The OP only said "catheter". Don't automatically assume it is a foley. It could be any number of various surgically implanted or sutured in catheters.

That being said, it was probably a foley :rofl:


----------



## STXmedic (Jul 16, 2013)

hogwiley said:


> That's easy enough to say, until you've personally taken care of 30 elderly dementia patients, all of whom have serious diseases and conditions, who are continually developing UTIs and pneumonia, or aspirating everytime they drink something, or need extensive wound care, or are continually falling, and have a mile long list of medications you have to administer.
> 
> Not saying the Nurse wasn't negligent or even incompetent, but the more likely explanation is that she is overworked and the facility is understaffed.
> 
> Telling the nurse how to do a job you personally haven't done is likely to go down as well as the Nurse standing there telling you how to do your job on a call.

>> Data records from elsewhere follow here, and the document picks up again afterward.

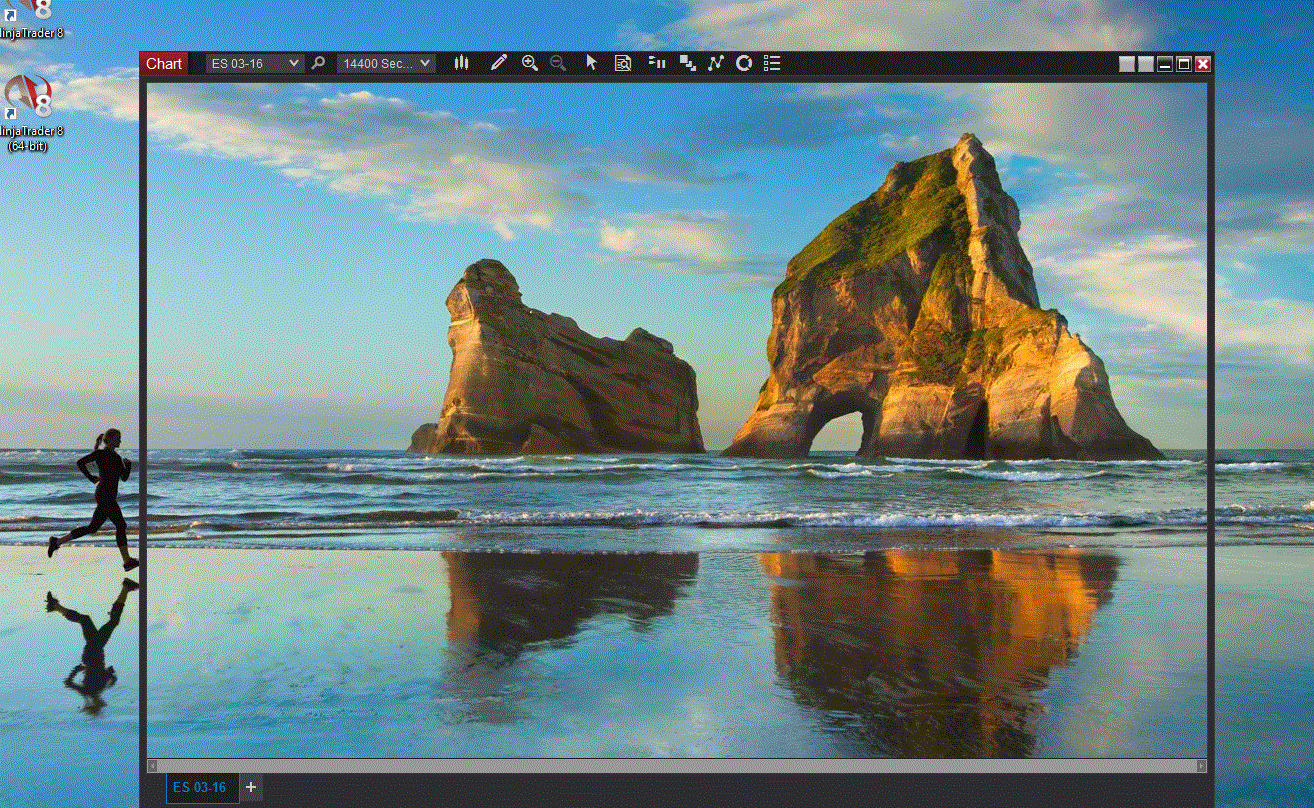1314x808 pixels.
Task: Expand the 14400 Sec interval dropdown
Action: click(x=385, y=63)
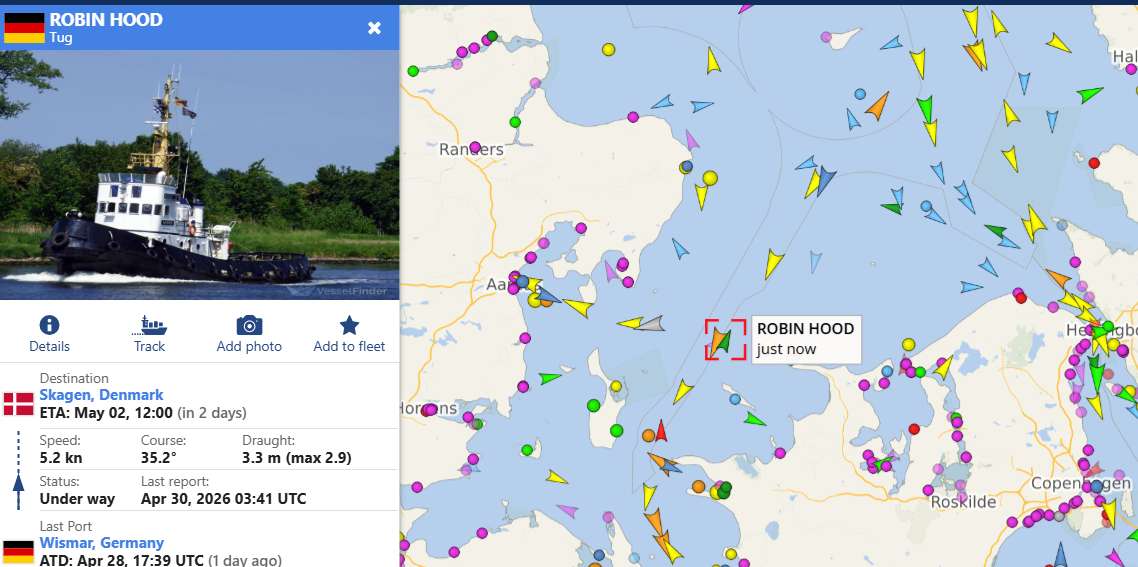
Task: Add vessel to fleet with star icon
Action: coord(349,325)
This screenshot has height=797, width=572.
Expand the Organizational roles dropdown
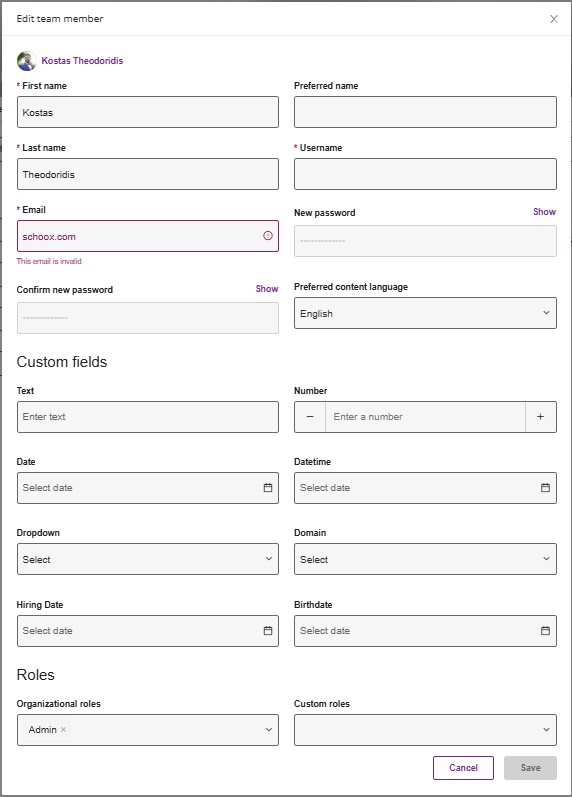point(148,730)
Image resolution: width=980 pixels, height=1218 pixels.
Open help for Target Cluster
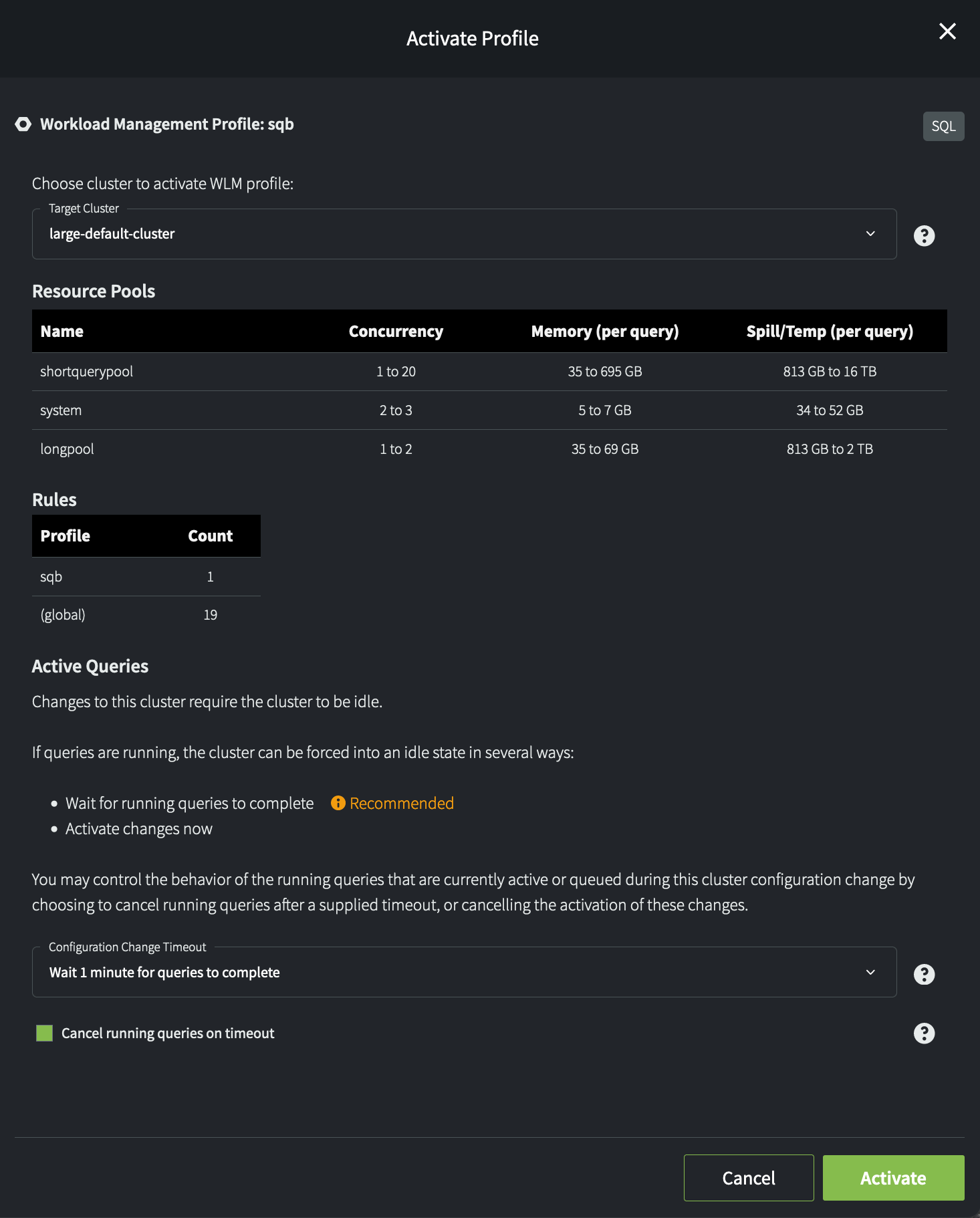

Hey bud. Do me a favor. Take a deep breath, and learn to recognize a comment made in jest (you know, humor?) Thanks


----------



## hogwiley (Jul 17, 2013)

PoeticInjustice said:


> Hey bud. Do me a favor. Take a deep breath, and learn to recognize a comment made in jest (you know, humor?) Thanks



Yeah it get that it was a joke. I've said similar things myself and nearly got my head bit off(My fiancée works as an RN at an SNF).

 I guess I've been well trained.


----------



## Akulahawk (Jul 17, 2013)

frivera said:


> You and your medic partner are dispatched to transport a patient from a SNF to get a catheter replaced and brought back to the SNF. Upon arrival at the SNF your patient becomes unresponsive with a B/P of 80/60 along with rapid shallow breathing. SNF staff is very busy and your medic partner is starting an IV. What, as an EMT, do you do and why?


As the EMT? Beyond getting paperwork, last set of vitals... spike and flood a line if not already done, get the patient on the monitor, you set up the gurney for a relatively quick transfer to it, take a second to remember the closest ED facilities, perhaps get another set of vitals if it hasn't been done.

Figure that you'll be leaving the scene in about 8 minutes or less. Keep your mouth shut about the care provided by the SNF while you're there. That's not the place to complain about their care. Your duty is now to the patient. 

Why do the above? Well, your medic partner needs that IV fluid ready to go. Your medic partner is going to need to see heart rate/rhythm. If the monitor has an integrated SpO2, it may also show a pulse rate. The gurney is set up for transfer right away because there's little you or your partner will be able to do on scene that isn't already being done, so it's best to be ready to leave. Don't waste time. Why remember the closest facilities? So you know where to go in case your preferred hospital requires you to divert. Vitals? Sometimes the last set is 2 hours old... or more. 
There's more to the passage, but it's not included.